## PROBLEM
When the line containing "Given: Click PYTHON tag in the PCS 2020 card" is reached, begin transcribing. Continue exactly through the final line of the listing, and return nothing else.

[[ EXTRACTED INFORMATION, beginning ]]

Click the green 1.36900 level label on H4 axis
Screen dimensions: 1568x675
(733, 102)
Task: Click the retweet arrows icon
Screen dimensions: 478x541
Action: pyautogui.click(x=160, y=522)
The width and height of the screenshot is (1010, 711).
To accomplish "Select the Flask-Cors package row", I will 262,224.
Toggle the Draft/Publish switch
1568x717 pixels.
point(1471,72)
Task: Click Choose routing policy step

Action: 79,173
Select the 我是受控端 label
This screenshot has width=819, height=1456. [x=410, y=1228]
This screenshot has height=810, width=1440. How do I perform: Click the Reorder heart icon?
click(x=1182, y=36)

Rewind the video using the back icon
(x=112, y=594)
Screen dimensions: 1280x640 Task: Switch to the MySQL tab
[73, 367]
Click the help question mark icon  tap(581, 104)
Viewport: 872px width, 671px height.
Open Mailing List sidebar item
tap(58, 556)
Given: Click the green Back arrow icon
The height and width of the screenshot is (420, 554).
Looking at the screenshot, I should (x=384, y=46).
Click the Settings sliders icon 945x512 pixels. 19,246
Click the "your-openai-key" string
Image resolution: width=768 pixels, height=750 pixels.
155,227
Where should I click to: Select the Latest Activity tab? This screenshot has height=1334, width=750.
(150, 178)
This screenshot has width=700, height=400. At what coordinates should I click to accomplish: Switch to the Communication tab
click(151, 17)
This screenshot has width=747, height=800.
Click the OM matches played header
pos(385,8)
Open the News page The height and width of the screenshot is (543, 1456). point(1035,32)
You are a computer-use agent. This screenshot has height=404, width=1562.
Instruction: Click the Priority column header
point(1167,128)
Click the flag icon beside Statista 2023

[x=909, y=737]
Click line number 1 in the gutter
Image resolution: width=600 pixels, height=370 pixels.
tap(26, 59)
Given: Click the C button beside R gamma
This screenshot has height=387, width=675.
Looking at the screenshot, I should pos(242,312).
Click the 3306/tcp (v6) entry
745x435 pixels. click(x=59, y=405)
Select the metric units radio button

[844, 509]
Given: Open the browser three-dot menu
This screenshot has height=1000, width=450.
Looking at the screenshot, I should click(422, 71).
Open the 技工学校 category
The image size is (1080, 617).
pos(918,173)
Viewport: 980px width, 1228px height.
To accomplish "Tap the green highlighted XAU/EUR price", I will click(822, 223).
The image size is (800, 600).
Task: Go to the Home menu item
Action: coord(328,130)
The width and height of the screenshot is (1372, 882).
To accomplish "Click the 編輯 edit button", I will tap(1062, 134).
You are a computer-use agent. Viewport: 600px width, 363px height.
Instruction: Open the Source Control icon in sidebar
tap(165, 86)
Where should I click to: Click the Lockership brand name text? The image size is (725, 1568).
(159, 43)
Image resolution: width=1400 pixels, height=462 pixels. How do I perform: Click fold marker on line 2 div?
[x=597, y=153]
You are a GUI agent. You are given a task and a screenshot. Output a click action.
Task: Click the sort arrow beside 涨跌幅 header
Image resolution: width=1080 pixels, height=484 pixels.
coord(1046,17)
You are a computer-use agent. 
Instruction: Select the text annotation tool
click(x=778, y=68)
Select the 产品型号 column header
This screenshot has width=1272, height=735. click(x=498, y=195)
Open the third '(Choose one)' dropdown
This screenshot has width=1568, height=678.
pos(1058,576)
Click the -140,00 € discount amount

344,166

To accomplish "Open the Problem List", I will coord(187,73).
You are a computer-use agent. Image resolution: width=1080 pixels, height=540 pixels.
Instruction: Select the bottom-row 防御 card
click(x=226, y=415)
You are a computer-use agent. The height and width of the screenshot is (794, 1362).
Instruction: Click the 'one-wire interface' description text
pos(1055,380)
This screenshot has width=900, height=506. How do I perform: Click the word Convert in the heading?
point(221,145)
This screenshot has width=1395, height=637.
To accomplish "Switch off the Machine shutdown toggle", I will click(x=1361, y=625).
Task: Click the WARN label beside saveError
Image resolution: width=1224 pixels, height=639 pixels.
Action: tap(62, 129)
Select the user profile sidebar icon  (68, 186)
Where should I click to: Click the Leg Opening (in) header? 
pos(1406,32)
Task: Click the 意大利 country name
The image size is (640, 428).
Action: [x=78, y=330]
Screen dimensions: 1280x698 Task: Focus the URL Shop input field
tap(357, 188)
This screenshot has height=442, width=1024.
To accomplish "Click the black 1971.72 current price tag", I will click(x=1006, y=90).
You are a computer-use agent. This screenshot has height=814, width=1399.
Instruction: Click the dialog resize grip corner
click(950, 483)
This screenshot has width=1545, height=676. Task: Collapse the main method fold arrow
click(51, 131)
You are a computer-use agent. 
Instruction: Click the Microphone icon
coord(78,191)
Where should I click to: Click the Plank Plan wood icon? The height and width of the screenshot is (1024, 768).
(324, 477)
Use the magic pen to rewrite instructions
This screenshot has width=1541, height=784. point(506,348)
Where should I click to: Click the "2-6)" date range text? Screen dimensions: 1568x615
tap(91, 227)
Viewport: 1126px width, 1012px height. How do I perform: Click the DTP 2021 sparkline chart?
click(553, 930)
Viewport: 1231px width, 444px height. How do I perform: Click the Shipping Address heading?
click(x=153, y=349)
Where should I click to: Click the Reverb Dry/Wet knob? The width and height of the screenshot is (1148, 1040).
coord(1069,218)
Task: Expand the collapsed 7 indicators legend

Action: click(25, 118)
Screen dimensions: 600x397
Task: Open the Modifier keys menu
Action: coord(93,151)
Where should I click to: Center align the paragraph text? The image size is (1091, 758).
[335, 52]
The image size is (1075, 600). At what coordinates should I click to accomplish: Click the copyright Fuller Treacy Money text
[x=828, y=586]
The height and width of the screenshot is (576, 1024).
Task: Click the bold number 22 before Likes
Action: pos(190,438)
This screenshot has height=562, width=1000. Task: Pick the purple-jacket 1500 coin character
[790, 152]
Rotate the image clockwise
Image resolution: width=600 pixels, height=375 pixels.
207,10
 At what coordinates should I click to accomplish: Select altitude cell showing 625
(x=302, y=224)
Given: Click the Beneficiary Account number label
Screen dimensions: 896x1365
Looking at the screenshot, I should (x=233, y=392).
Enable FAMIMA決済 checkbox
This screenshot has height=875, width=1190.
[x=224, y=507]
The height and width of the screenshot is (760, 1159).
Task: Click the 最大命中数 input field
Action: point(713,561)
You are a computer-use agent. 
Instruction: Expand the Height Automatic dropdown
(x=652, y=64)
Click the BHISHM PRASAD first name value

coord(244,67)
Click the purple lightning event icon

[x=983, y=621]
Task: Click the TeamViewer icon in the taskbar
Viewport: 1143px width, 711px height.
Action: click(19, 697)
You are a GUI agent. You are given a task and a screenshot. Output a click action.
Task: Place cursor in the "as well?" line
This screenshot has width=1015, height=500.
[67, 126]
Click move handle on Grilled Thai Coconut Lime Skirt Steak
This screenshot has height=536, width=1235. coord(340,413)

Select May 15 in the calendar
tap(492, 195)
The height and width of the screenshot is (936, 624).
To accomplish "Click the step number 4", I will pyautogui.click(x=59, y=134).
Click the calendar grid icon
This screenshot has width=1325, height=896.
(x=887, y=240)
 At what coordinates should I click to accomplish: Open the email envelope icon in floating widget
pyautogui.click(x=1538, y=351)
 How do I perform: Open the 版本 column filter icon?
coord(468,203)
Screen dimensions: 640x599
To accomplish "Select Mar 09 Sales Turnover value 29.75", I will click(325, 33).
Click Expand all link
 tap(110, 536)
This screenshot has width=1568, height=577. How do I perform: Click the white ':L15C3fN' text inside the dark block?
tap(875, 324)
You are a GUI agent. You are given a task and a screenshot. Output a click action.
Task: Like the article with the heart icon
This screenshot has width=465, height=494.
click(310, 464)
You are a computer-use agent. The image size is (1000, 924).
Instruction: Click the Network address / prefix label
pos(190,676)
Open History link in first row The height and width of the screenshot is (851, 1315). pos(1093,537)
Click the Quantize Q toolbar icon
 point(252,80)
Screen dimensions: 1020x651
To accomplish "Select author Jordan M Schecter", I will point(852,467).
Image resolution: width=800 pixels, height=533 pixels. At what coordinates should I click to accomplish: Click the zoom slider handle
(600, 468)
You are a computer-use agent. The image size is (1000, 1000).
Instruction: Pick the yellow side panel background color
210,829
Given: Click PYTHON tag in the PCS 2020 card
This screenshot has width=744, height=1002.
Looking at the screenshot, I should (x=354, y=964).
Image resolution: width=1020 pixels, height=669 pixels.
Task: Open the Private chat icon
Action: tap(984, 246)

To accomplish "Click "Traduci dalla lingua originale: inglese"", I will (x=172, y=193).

[[ EXTRACTED INFORMATION, end ]]

## ANSWER TO THIS EXERCISE
Given: Click PYTHON tag in the PCS 2020 card
This screenshot has width=744, height=1002.
Looking at the screenshot, I should (x=354, y=964).
Image resolution: width=1020 pixels, height=669 pixels.
Task: Open the Private chat icon
Action: tap(984, 246)

To accomplish "Click "Traduci dalla lingua originale: inglese"", I will (x=172, y=193).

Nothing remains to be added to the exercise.